Selimiye Camii (Camisi), Süleymaniye Camii (Camisi) Mihrimah Sultan Camii (Camisi) vb.

(Aynı kural, cadde ve sokak adları için de geçerlidir. Doğru örnekler:

İncirli Cadde, Namık Kemal Caddesi; Yemişli Sokak, Hasan Tahsin Sokağı…)

‘MAKÛS’ SORUNSALI!

Öğrenemediğimiz sözcüklerden biri de Arapça kökenli “makûs” sözcüğünün sesletimi (telaffuz).

Çok deneyimli ve değerli bir gazeteci / tv sunucusu, 25 Haziran 2021 günkü sabah izlencesinde “makûs”u, ‘kalın k’ ile okudu.

Ters çevrilmiş, baş aşağı getirilmiş, eskimiş, anlamlarında olup ‘ilk hecesi uzun, k’si ince’ sesletilmesi gereken bu sıfatı kullanmaktan vazgeçemiyoruz.

Çünkü, Kurtuluş Savaşı tarihimizde “makûs” sözcüğünün özel bir yeri var. Mustafa Kemal, II. İnönü Utkusu’nu da kazanan İsmet Paşa’ya gönderdiği 1 Nisan 1921 tarihli kutlama telgrafında, şöyle diyordu:

“Bütün tarihte, sizin İnönü Meydan Muharebelerinde üstlendiğiniz görev kadar ağır bir görevi üstlenmiş kumandanlar azdır. Siz orada yalnız düşmanı değil, milletin makûs talihini de yendiniz.”

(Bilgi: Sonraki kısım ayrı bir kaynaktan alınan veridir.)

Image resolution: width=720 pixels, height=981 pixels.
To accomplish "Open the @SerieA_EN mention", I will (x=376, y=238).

Mustafa Kemal‘in tarihsel telgrafında, ‘uğursuz, kötü’ mecazî anlamıyla kullandığı “makûs” sözcüğünü yazarken ‘u’nun üzerine mutlaka düzeltme imi (şapka) koymamız gerekir. Editörler kuralı öğrenip uygularlarsa tv sunucuları, dile duyarlı izleyicinin gözünde “makûs talihli” (!) olmaktan bir nebze olsun kurtulurlar!

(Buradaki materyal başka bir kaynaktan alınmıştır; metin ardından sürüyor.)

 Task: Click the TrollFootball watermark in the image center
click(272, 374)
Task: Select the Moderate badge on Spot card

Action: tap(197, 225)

[Bu arada, bilgisayarda yazarken harflere “şapka” imini nasıl koyacağını bilmeyen meslektaş ve okurlarımızı aydınlatmaya çalışalım: Bilgisayar klavyesinin solunda yukarıdan aşağıya sıralanan tuşlardan alttan ikinci (kontrol tuşunun üzerindeki ok) ile birlikte, üstten ikinci sıradaki soldan sağa sıralanan tuşlardan dördüncüsüne (^) aynı anda basılır. Daha sonra, üzerine şapka konulmak istenen harfin tuşuna basıldığında, şapkalı yazım sağlanmış olur.]

 

GRAM GRAM EPİGRAM

Kalk Anıtkabrinden de

“Cumhuriyet erdemdir”i öğret

Yoz güruh, aydınlığa ram olsun (*);

Buralar yine bayram olsun.

 

(*) Ram olmak: Boyun eğmek.

 

1) Cumhuriyet gazetesi; Gamze Bal’ın haberi, 2 Kasım 2020 

2) https://www.tarimdunyasi.net/2021/07/01/kirmizi-et-uretim-verileri-16-aydir-aciklanmiyor/ (1 Temmuz 2021)

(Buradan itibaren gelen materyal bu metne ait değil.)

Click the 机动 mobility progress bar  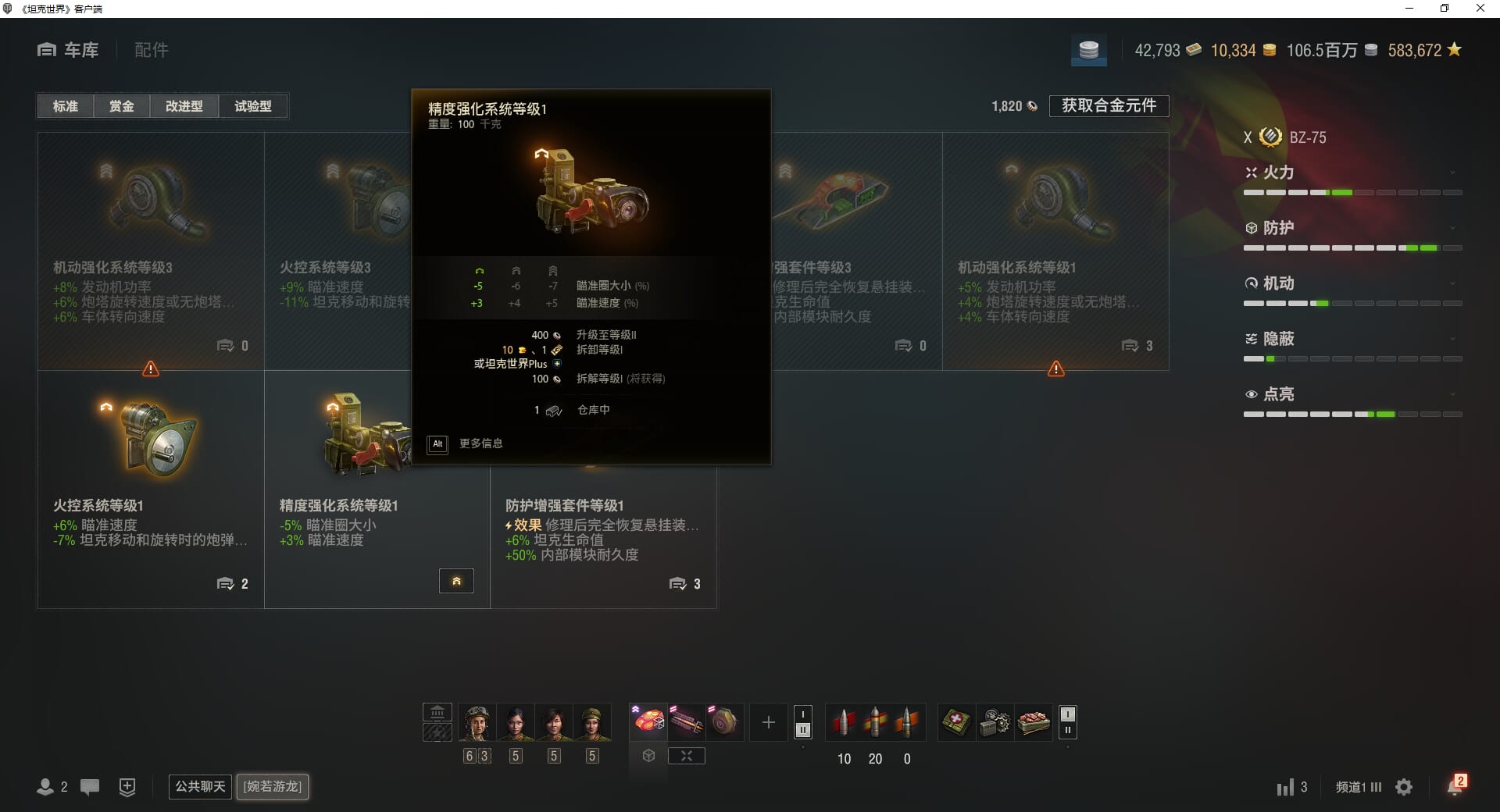(1353, 303)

3) Takva: Tanrısal istence ters düşmekten sakınma.

4) Yaşar Nuri Öztürk; “İslam Nasıl Yozlaştırıldı”, Boyut Yayınları, 2. baskı, 2000, sayfa 409

5) İnfak: Yoksula ve yoksuna yardım, sahip olunandan başkalarına pay çıkarma.